- _Short problem_
Copy out the part that opens with the line containing "This screenshot has" and closes with the line containing "click(x=490, y=1077)", changing "screenshot" to "screen capture" and leaving everything else as it is.

- _Records shown_
-- Begin --
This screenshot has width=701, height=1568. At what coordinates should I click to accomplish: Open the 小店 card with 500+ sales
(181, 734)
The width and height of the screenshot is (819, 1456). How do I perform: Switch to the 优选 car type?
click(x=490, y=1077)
-- End --
-- Begin --
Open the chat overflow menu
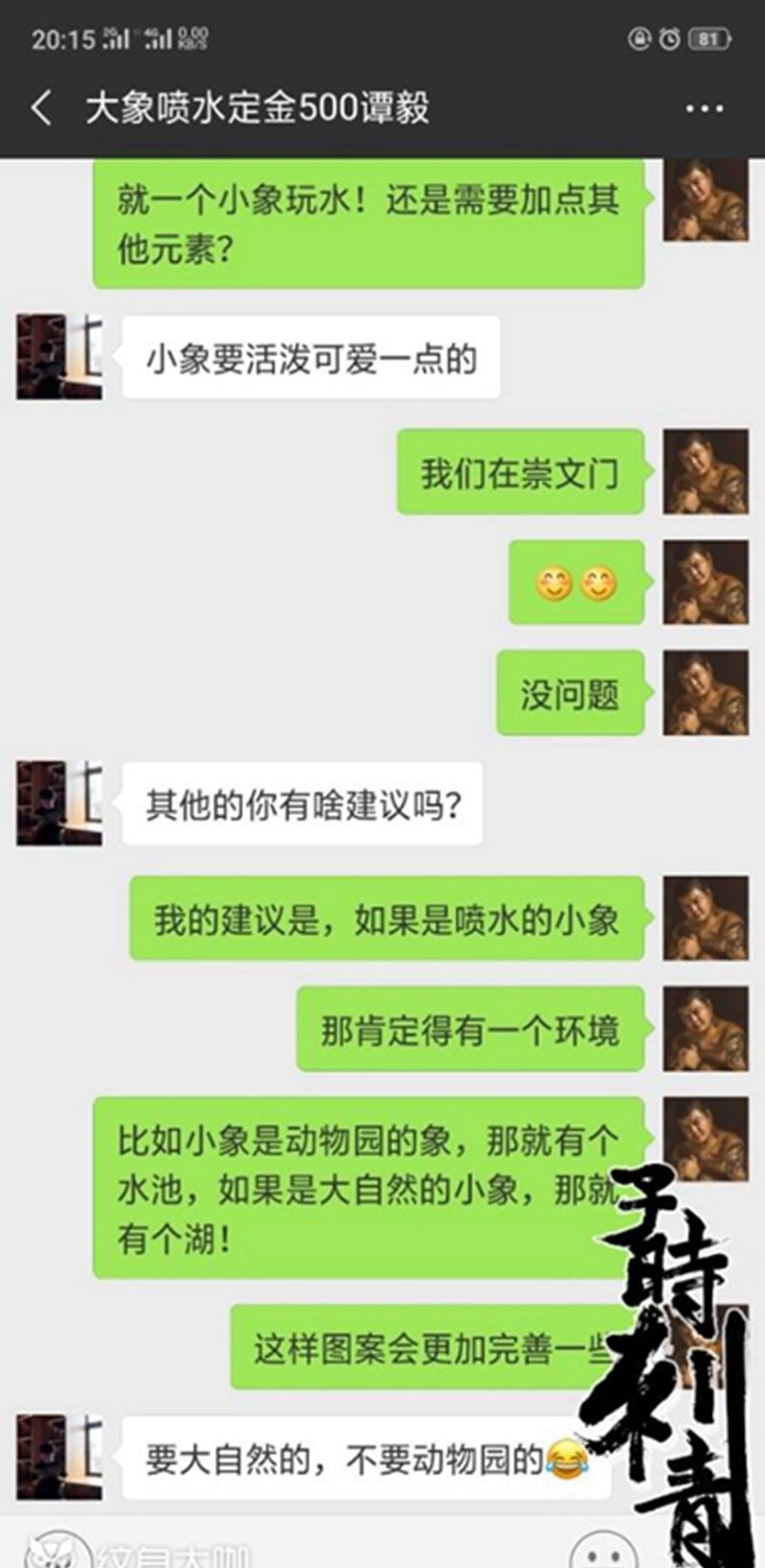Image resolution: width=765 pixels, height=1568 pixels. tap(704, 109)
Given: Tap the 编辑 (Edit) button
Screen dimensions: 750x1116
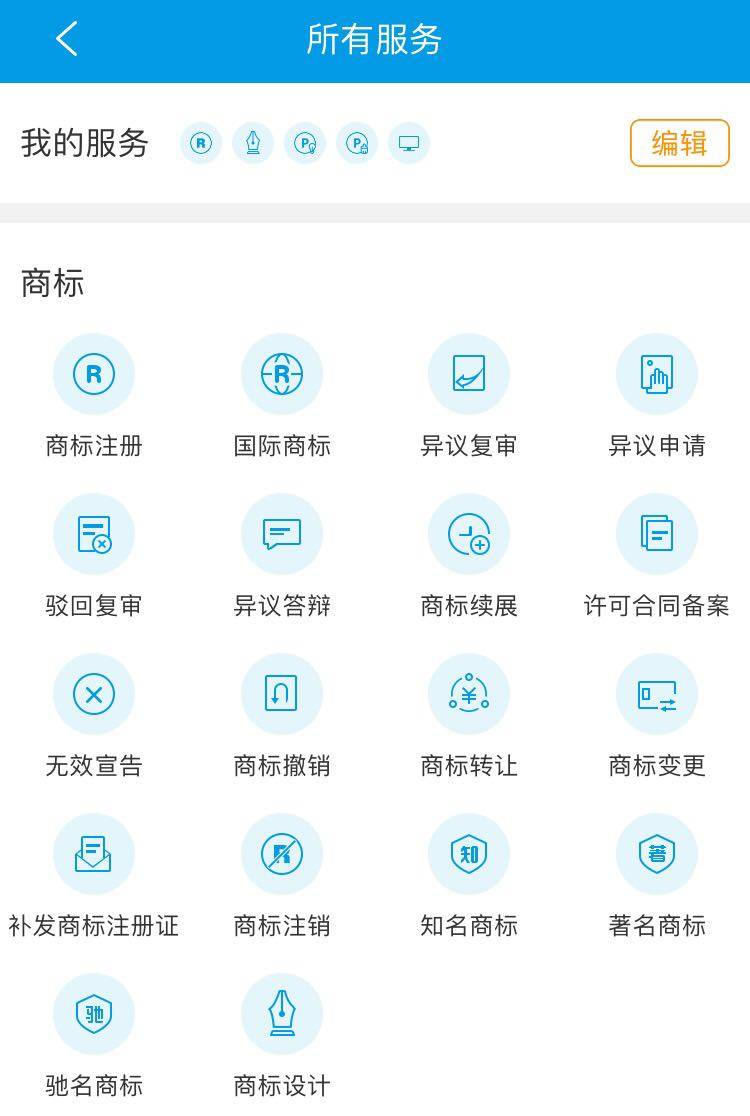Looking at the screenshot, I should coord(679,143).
-- End --
- _Solution below_
This screen capture has width=701, height=1568. At what coordinates should I click to accomplish: Open the 小店 card with 500+ sales
(181, 734)
The width and height of the screen capture is (819, 1456). How do I perform: Switch to the 优选 car type?
click(x=490, y=1077)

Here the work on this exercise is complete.